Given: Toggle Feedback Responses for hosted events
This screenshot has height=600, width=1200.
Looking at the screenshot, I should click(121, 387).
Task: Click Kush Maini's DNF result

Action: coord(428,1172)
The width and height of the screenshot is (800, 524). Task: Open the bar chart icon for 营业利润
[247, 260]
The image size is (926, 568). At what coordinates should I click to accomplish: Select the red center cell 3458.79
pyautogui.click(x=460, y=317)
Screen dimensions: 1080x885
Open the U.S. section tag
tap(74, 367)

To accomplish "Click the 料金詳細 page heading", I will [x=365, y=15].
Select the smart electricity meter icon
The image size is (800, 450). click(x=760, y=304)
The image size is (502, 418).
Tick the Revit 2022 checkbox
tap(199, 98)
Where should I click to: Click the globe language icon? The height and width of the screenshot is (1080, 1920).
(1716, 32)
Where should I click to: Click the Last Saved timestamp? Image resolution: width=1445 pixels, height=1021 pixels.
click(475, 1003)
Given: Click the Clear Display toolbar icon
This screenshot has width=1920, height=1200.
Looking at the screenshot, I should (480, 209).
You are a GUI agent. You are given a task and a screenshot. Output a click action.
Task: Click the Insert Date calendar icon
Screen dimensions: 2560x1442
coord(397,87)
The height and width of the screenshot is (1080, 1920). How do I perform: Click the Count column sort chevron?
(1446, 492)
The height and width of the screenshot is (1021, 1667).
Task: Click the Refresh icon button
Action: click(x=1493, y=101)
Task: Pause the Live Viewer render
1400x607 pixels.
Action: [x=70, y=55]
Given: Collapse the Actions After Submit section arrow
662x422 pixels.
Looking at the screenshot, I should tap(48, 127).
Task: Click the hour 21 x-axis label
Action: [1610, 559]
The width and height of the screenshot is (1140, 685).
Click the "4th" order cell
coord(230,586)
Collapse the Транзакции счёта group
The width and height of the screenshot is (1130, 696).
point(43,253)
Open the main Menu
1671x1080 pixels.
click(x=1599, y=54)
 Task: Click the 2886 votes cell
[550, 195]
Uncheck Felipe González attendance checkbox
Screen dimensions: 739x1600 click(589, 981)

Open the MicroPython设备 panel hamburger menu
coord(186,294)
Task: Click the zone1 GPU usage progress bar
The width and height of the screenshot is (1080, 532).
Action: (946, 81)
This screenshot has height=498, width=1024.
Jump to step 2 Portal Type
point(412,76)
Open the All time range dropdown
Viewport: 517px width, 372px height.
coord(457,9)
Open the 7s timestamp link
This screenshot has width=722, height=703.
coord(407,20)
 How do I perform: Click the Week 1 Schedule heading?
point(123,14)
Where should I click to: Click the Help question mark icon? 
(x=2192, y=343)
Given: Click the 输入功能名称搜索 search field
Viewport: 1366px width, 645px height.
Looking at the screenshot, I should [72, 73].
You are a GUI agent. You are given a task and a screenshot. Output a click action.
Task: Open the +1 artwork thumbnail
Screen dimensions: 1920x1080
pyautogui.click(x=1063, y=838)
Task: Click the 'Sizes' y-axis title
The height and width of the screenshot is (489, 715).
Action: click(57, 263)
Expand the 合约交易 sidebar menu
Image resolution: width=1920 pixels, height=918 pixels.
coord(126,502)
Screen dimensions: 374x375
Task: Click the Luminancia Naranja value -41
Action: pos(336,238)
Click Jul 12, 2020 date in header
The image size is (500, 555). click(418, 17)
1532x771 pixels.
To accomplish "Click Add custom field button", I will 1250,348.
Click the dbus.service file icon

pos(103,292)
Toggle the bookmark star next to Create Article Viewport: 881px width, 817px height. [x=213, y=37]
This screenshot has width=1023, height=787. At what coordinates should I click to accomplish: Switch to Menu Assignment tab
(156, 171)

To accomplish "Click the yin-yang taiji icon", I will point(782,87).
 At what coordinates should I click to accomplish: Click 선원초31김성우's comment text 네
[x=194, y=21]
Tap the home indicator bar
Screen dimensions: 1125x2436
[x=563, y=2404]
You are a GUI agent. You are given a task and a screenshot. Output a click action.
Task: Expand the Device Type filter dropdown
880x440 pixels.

### WHAT YOU ARE ASKED TO DO:
Locate every line of the records above that contains the word "coordinates", and copy each of those lines out in full.

### SOLUTION BELOW:
The image size is (926, 568). At what coordinates should I click to accomplish: Select the red center cell 3458.79
This screenshot has width=1023, height=787. At what coordinates should I click to accomplish: Switch to Menu Assignment tab
 At what coordinates should I click to accomplish: Click 선원초31김성우's comment text 네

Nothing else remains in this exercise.